» **Aim of the task**: Among the entries below, find the lines holding "computer" and copy them.

______________________________

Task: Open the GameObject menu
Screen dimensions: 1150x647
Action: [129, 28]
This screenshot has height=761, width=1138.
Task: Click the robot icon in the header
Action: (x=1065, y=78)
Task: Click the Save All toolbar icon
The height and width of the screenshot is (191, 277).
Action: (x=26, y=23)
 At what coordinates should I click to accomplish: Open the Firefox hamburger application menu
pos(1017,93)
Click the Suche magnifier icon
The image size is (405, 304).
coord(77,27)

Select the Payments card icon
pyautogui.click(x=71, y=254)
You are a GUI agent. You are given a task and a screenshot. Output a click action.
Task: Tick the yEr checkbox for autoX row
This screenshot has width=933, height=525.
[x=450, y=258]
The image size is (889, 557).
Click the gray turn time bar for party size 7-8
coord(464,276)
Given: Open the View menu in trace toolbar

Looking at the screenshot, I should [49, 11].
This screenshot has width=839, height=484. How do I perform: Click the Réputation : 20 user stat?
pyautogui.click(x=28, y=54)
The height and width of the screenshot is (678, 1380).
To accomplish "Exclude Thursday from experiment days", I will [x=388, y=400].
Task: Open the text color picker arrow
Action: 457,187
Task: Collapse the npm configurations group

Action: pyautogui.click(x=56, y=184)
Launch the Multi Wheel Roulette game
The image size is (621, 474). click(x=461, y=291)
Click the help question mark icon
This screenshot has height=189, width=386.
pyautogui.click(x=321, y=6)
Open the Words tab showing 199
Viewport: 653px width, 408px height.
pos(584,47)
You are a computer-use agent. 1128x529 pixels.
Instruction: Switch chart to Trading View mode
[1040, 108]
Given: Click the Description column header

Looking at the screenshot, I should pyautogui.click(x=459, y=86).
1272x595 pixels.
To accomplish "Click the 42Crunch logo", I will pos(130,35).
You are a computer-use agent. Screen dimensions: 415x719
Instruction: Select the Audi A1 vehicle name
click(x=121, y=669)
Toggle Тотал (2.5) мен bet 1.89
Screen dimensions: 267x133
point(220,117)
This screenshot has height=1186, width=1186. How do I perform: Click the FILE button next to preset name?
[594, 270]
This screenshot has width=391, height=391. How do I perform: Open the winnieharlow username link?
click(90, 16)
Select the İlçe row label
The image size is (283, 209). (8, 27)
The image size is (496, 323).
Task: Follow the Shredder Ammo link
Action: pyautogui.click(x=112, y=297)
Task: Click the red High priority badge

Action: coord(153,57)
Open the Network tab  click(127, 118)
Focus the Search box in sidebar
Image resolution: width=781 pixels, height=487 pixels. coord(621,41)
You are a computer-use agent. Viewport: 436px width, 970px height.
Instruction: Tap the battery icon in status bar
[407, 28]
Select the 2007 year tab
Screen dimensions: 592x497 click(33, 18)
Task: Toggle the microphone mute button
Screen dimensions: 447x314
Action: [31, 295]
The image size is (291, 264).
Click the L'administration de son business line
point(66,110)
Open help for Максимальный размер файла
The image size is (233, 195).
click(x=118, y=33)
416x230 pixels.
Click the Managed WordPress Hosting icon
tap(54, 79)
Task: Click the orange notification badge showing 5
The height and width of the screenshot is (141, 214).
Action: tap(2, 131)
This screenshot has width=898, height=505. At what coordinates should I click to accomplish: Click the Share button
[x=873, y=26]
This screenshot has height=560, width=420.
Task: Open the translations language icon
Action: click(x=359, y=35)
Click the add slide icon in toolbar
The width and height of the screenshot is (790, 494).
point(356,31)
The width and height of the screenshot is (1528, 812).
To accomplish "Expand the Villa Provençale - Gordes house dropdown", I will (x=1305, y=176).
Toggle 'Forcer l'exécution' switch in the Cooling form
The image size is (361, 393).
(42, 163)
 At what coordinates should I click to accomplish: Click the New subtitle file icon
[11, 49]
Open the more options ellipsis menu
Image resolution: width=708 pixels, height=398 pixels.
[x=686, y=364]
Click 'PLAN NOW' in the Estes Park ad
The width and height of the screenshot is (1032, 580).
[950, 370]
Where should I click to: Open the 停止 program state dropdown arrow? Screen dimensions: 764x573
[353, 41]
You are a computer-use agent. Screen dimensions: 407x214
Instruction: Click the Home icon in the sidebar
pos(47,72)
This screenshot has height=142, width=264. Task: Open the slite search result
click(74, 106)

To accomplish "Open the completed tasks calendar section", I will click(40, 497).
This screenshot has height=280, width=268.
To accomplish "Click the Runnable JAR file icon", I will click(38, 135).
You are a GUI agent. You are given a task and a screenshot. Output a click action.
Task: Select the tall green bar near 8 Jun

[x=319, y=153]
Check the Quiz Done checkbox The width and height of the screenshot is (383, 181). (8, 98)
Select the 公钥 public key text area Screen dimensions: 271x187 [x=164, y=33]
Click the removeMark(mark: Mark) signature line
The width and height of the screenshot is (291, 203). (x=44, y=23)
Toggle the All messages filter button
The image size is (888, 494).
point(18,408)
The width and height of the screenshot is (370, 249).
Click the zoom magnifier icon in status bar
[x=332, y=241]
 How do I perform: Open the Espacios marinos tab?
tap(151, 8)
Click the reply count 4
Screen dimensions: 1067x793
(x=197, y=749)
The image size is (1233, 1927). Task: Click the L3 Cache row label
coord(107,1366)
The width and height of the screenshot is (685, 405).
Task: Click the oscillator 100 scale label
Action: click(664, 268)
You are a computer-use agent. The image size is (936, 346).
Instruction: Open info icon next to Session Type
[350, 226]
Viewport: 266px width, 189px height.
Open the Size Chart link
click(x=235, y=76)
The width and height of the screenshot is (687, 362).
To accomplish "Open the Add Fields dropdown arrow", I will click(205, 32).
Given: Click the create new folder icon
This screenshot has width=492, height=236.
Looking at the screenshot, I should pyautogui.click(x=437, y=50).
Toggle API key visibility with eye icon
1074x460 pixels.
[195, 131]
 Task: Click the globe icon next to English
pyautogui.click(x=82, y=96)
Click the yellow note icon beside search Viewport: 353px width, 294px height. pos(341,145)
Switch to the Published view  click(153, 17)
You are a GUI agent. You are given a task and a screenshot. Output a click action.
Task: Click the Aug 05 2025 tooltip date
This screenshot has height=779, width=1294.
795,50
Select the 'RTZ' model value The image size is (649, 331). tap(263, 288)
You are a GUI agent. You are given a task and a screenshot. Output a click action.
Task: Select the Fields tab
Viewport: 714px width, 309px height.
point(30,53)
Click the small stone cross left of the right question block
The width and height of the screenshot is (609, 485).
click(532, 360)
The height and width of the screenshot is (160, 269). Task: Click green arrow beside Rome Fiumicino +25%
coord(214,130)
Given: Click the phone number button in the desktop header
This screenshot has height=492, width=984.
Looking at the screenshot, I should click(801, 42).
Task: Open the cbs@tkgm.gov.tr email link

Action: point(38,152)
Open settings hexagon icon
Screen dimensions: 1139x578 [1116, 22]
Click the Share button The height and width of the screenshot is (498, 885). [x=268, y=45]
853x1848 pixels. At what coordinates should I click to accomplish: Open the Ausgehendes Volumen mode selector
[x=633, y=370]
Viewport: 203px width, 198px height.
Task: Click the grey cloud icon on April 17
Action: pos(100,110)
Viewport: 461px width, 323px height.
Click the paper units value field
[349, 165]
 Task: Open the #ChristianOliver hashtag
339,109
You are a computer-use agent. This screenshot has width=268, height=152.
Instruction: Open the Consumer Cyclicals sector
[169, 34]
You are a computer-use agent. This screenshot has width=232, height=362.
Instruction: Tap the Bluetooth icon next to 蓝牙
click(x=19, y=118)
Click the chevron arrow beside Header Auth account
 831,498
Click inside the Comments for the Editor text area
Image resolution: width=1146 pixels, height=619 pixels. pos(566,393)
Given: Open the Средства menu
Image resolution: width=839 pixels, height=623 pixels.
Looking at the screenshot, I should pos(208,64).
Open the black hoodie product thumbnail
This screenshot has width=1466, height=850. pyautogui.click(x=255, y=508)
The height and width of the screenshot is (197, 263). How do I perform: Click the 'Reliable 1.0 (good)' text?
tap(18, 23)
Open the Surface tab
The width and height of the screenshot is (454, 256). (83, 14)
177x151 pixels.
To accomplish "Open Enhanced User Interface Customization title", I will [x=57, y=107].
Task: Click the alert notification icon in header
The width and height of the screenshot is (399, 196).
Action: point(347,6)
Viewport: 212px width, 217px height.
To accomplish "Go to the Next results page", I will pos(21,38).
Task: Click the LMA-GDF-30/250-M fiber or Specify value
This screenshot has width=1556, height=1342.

______________________________

» **Result for this task**:
You are a computer-use agent. 1128x529 pixels.
You are a computer-use agent. Screen dimensions: 415x719
You are a computer-use agent. Viewport: 436px width, 970px height.
You are a computer-use agent. Screen dimensions: 407x214
You are a computer-use agent. The image size is (936, 346).
You are a computer-use agent. This screenshot has width=268, height=152.
You are a computer-use agent. This screenshot has width=232, height=362.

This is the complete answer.